Talk:Soundex

From Wikipedia, the free encyclopedia

Soundex may be used for indexing words, but it was specifically designed for names, and doesn't always apply well to much else. RossPatterson 21:39, 24 September 2005 (UTC)

Soundex was specifically designed to index names of Western European origin, and not much else. This was a huge bias on the inventor(s) part since they were American, and in the 18th/19th centuries the vast majority of Americans had surnames of Western European origin. This is not necessarily the case today. PS - Can someone please demonstrate that Magaret Odell had anything to do with this patent? I don't see where she appears anywhere on the patent as a patent holder and I can't find any information on her anywhere... Thx. 12.110.196.19 15:48, 5 April 2006 (UTC)
Knuth describes Soundex in volume 3 (p. 394 in the second edition) as: "... a technique that was originally developed by Margaret K. Odell and Robert C. Russell [see U.S. Patents 1261167 (1918), 1435663 (1922)], ...", and that's good enough for me. I expect just about every reference you'll find on the web goes back to Knuth. It's certainly true that only Russell's name is on those two patents, but I see on re-reading that neither Knuth nor this article say that Odell held the patents. RossPatterson 02:00, 6 April 2006 (UTC)
This page said Odell was a co-inventory back in the March revision. I see someone updated the page to reflect that Daitch-Mokotoff returns up to 32 separate encodings. The range of encodings, however, is actually 000000 to 999999; although many numeric combinations in this range will never be encountered because of restrictions on side-by-side duplicate digits in the rules for the algorithm.69.116.243.218 02:20, 22 July 2006 (UTC)

[edit] C Code removal

I'm sorry Sudipta, because I do believe you were acting in perfectly good faith and put plenty of effort into your C implementation of the algorithm, but unfortunately incorporating your own work contravenes the No Original Research standard so I removed it. I hope you understand. Fortunately there are plenty of avenues on the internet where publishing original code is positively encouraged, so maybe your implementation can find a public there? --VinceBowdren 22:41, 22 May 2007 (UTC)

[edit] Better algorithm?

This description doesn't seem very good - at least it's not possible to just convert the steps to code on-by-one as they're written here. The main problem is that step 2 tells you to discard the vowels, but then step 4 refers to the original string. Is there a better algorithm somewhere? Interplanet Janet 16:18, 25 September 2007 (UTC)

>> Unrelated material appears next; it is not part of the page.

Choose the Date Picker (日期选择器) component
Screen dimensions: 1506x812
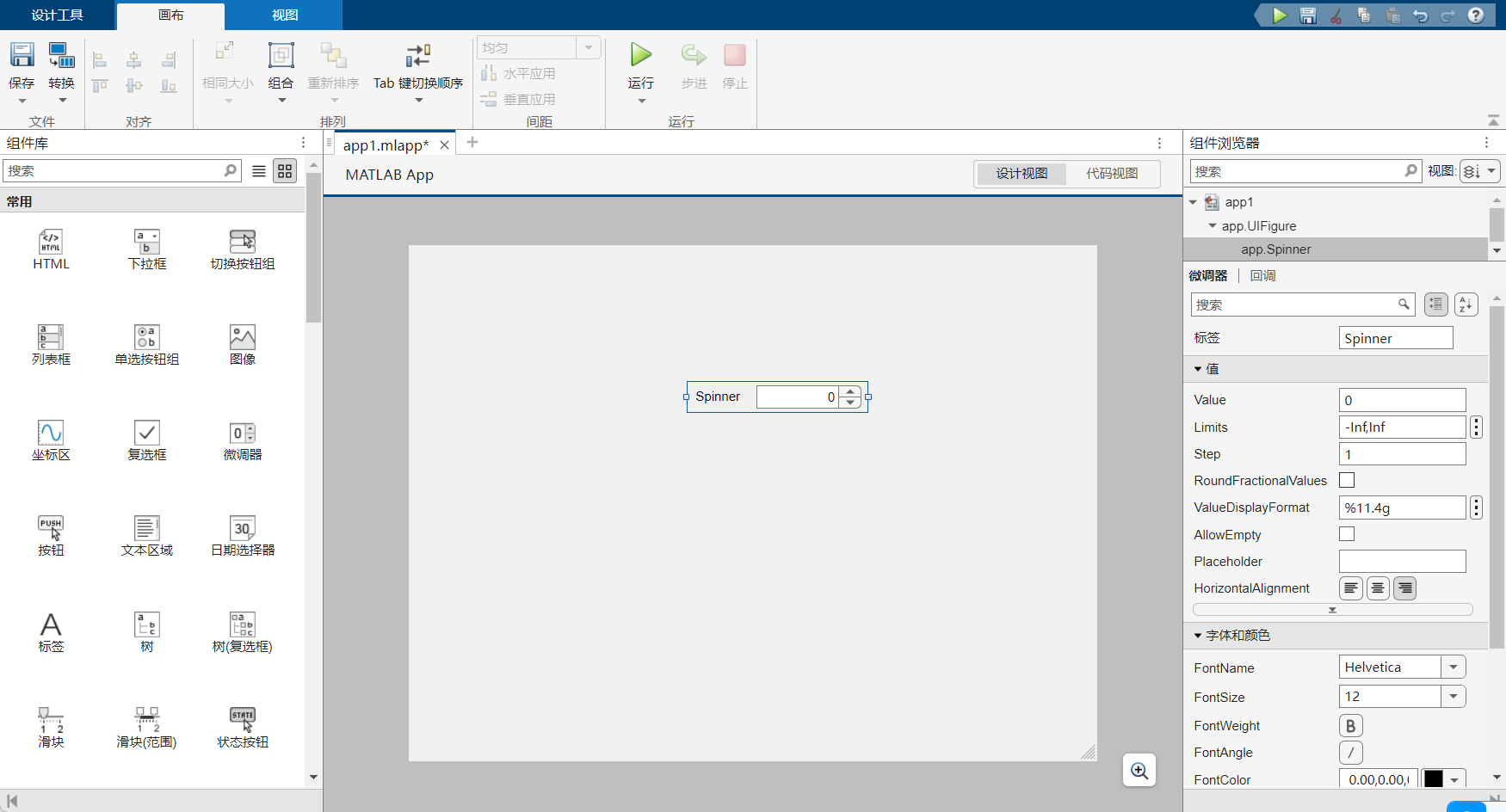tap(243, 536)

One modified algorithm may work fine for you:
  1. Retain the first letter of the string
  2. (amecican census version only): remove any H or W unless it is the first letter
  3. Assign numbers to letters (after the first) as follows:
    • b, f, p, v = 1
    • c, g, j, k, q, s, x, z = 2
    • d, t = 3
    • l = 4
    • m, n = 5
    • r = 6
    • a, e, h, i, o, u, w, y = 0
  4. Any runs of 2 or more of the same digit should be replaced with a single copy.
  5. Remove any 0 digits
  6. Return the first four characters, right-padding with zeroes if there are fewer than four.
Does that help? 67.76.205.139 (talk) 23:53, 10 January 2008 (UTC)
This doesn't deal with the case where the second letter of the string has the same code number as the first letter (in which case the second should be ignored).JMG (talk) 02:42, 2 June 2008 (UTC)